Endoscopy 2021; 53(05): 561
DOI: 10.1055/a-1337-2523
Letter to the editor

Endoscopic full-thickness resection and post-procedural appendicitis: every advantage has its disadvantage

Department of Gastroenterology and Hepatology, Imelda General Hospital, and Imelda Clinical GI Research Center, Bonheiden, and Department of Gastroenterology and Hepatology, University Hospitals Leuven, KU Leuven, Belgium
› Institutsangaben

In the November issue of Endoscopy, the Dutch endoscopic full-thickness resection (eFTR) group shared the results of their 3-year colorectal eFTR registry [1]. In this large prospective study, 65 out of 367 patients (17.7 %) required additional surgery, in three cases because of iatrogenic appendicitis. Predicting who will develop appendicitis following eFTR of lesions involving the appendiceal orifice would be of great value in selecting patients for whom alternative therapeutic options might be preferable.

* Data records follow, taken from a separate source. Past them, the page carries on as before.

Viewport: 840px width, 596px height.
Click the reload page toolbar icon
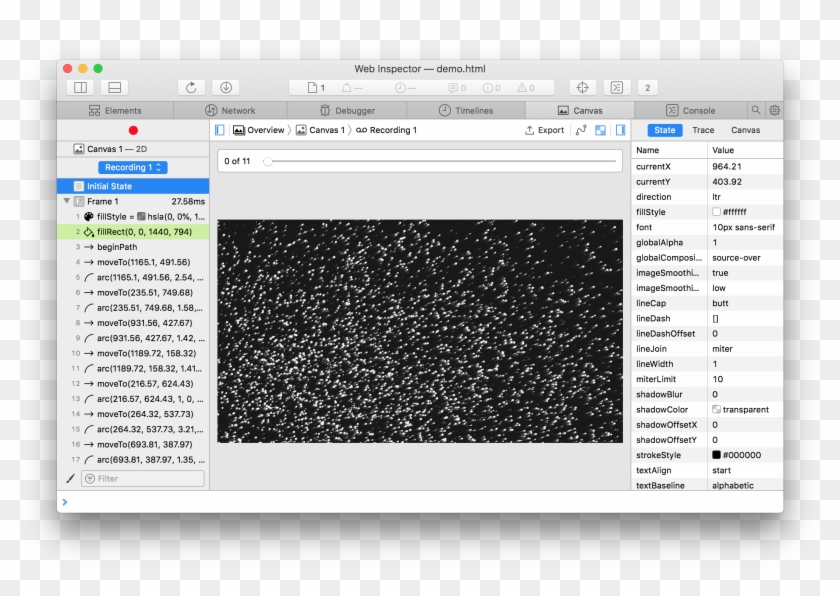pyautogui.click(x=191, y=88)
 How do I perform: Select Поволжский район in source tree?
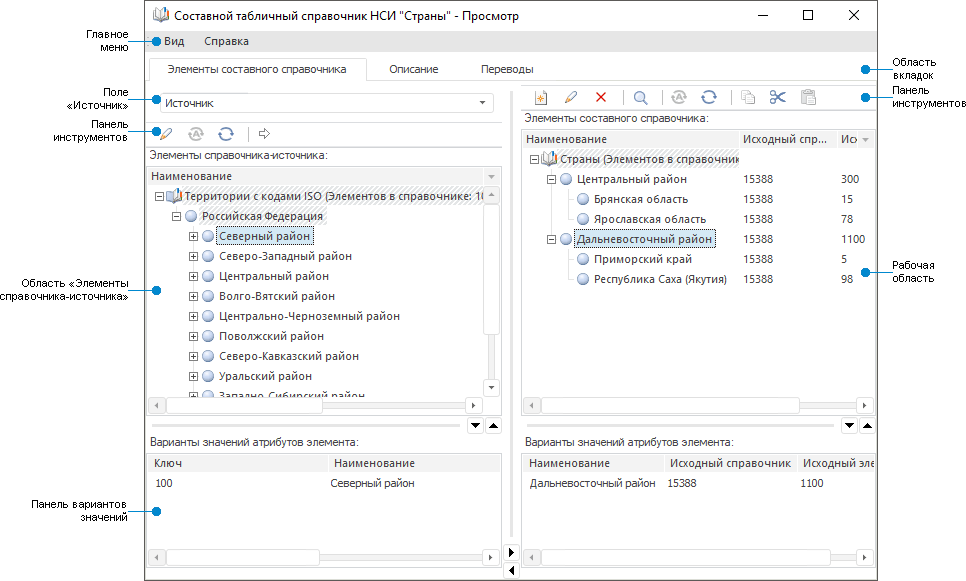pos(271,337)
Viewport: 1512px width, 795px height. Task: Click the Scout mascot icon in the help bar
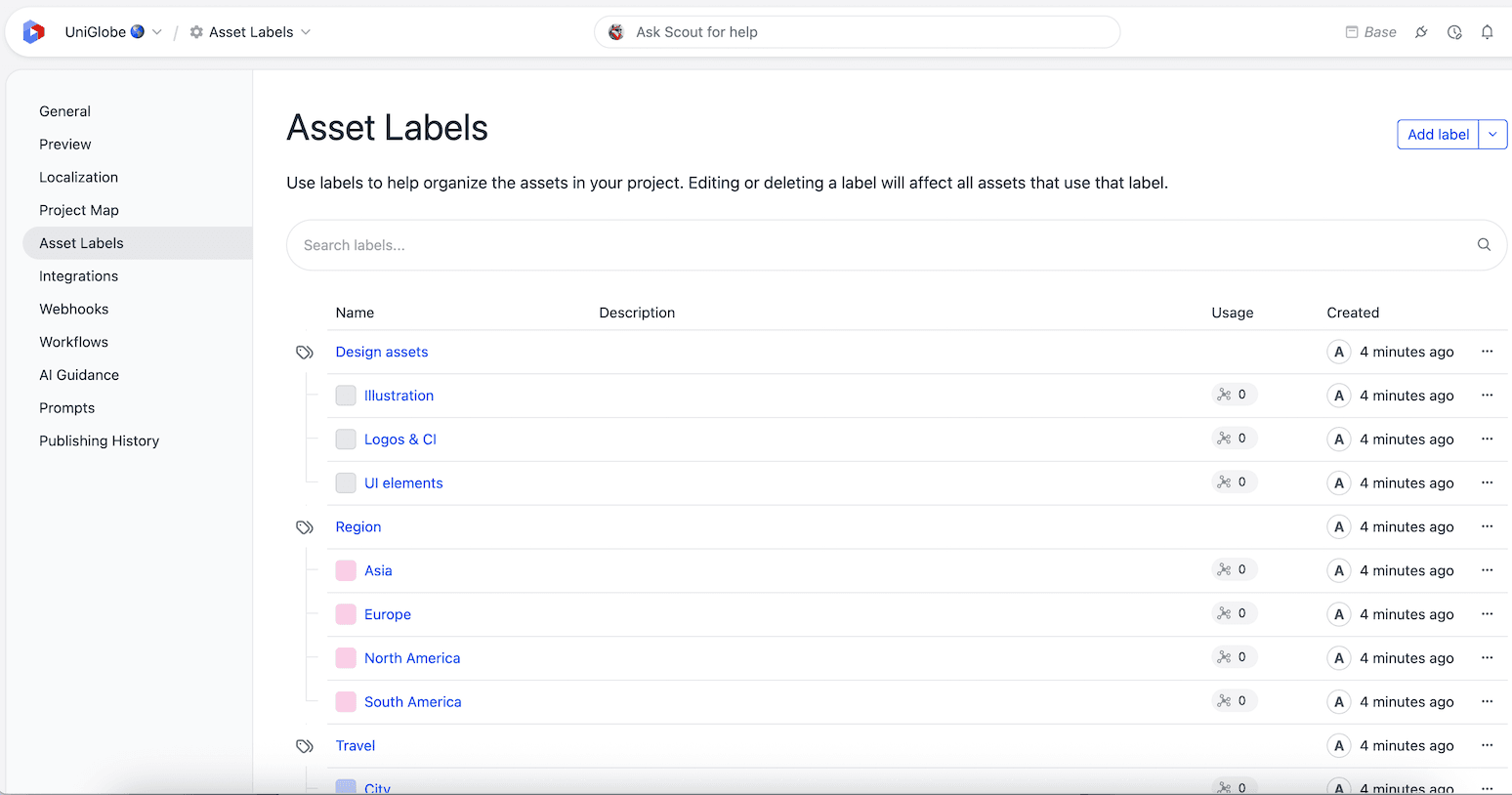616,31
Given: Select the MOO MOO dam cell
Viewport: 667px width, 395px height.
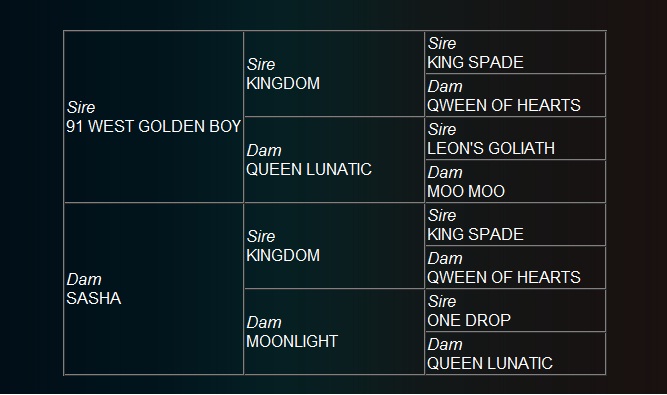Looking at the screenshot, I should tap(515, 182).
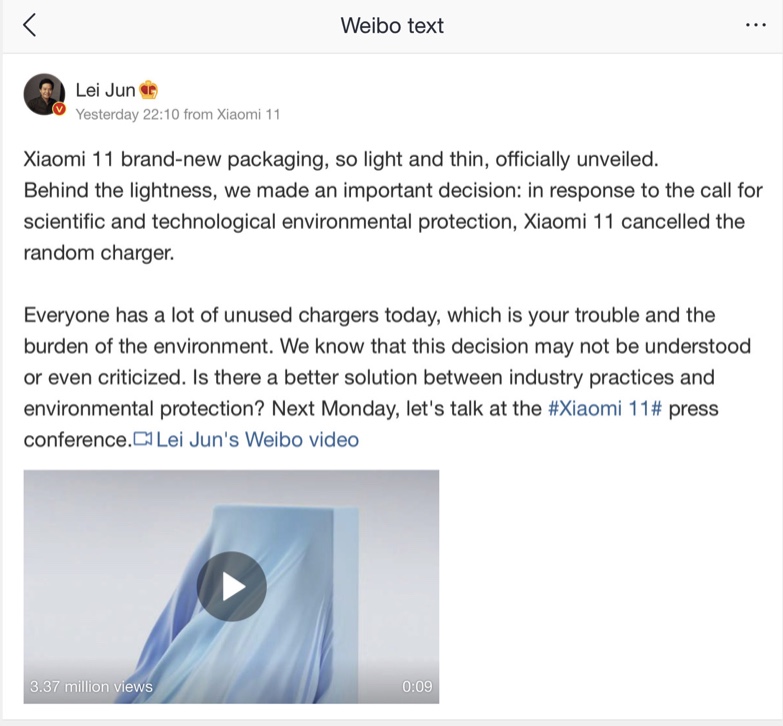Screen dimensions: 783x726
Task: Click the orange verified badge on avatar
Action: click(60, 108)

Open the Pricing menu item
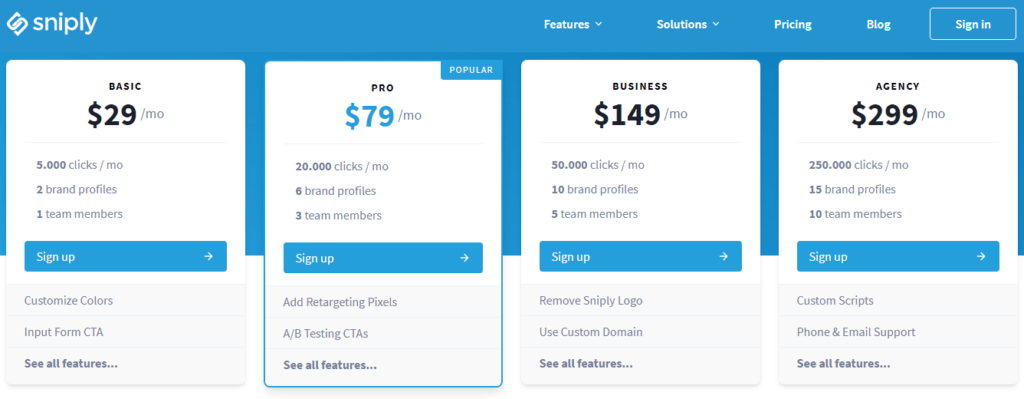click(x=793, y=25)
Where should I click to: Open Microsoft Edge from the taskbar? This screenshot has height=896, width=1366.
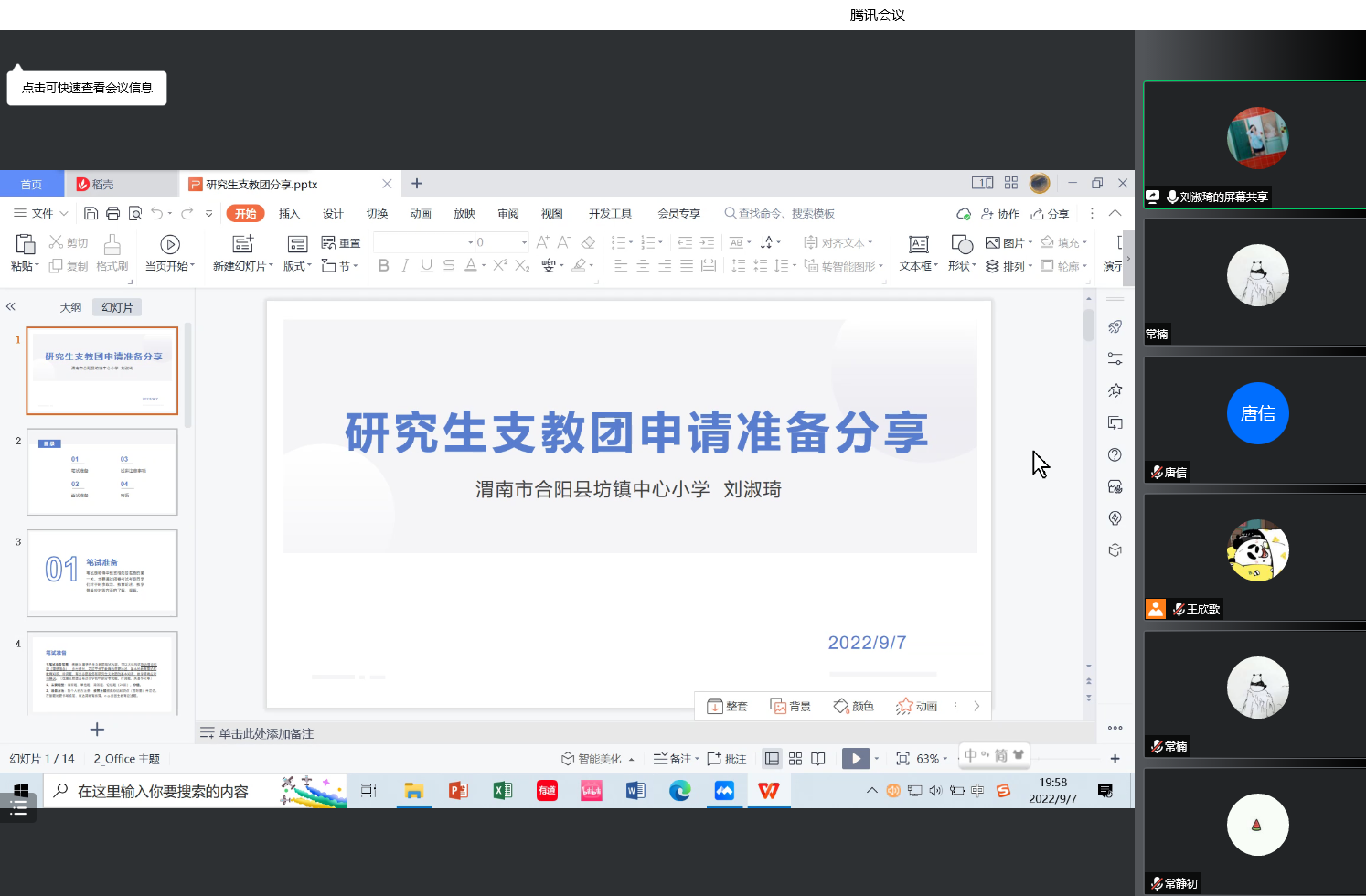click(679, 790)
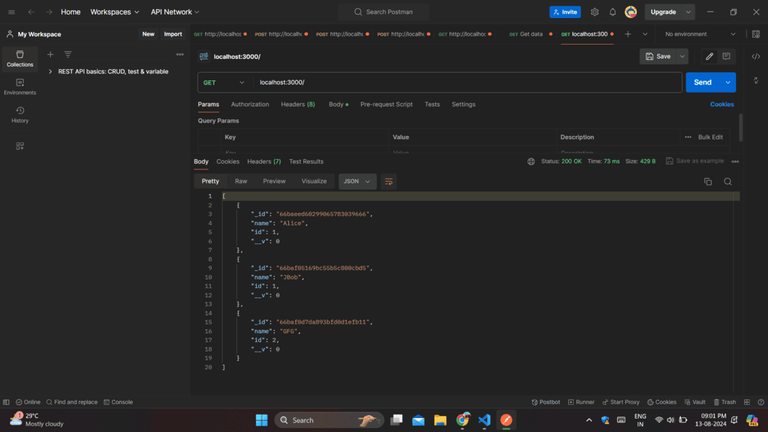Screen dimensions: 768x432
Task: Open the History sidebar panel
Action: 20,114
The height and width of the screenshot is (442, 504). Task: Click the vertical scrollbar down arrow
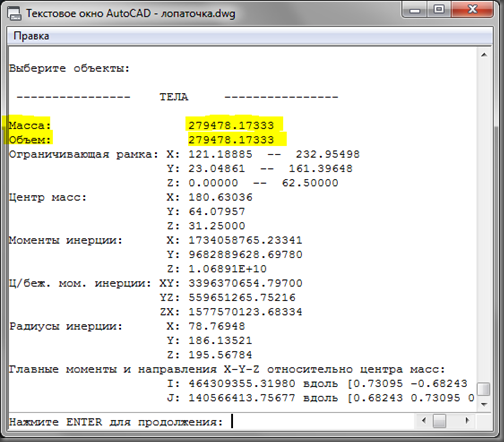coord(484,404)
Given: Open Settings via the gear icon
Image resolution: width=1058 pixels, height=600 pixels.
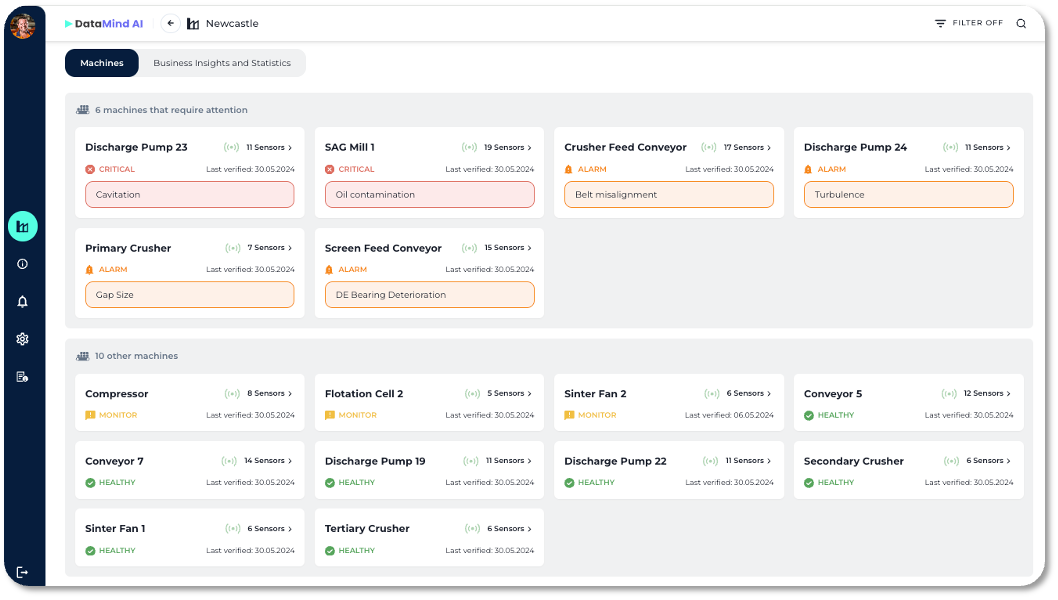Looking at the screenshot, I should (22, 339).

A retrospective analysis by Schmidbaur et al. evaluated eFTR in this specific context, showing an overall post-eFTR appendicitis incidence of 14 %, with a lower mean lesion size in such cases (9.6 mm versus 18.3 mm in the overall cohort) [2]. In 2018, the exploratory case series published by some of the current (co-)authors [3] showed an identical incidence of appendicitis (14.3 %; n = 1), with this event occurring in a patient with only 50 % involvement of the appendiceal orifice, while the majority of non-complicated resections had ≥ 75 % appendiceal orifice involvement.

As intraluminal obstruction is recognized as one of the potential causes of appendicitis, eFTR-induced acute appendicular obstruction in lesions with only partial involvement of the appendiceal orifice, and thereby previously maintained luminal patency, might be the driving force behind higher rates of post-procedural appendicitis. Conversely, in lesions that completely involve the appendiceal orifice, obstruction may perhaps have occurred during lesion progression well before the procedure, and eFTR-induced occlusion may therefore not lead to significant additional luminal obstruction, potentially explaining the lower rates of appendicitis.

In conclusion, these considerations make us wonder if perhaps extensive appendiceal orifice involvement ( ≥ 75 %) is associated with a lower risk of developing post-procedural appendicitis and whether a similar pattern was seen in the current study.

As a well-known Dutch soccer player once said: “Every advantage has its disadvantage.” However, instead of accepting these disadvantages, dissecting potential drawbacks and finding the ideal patient – procedure match should remain one of our joint priorities.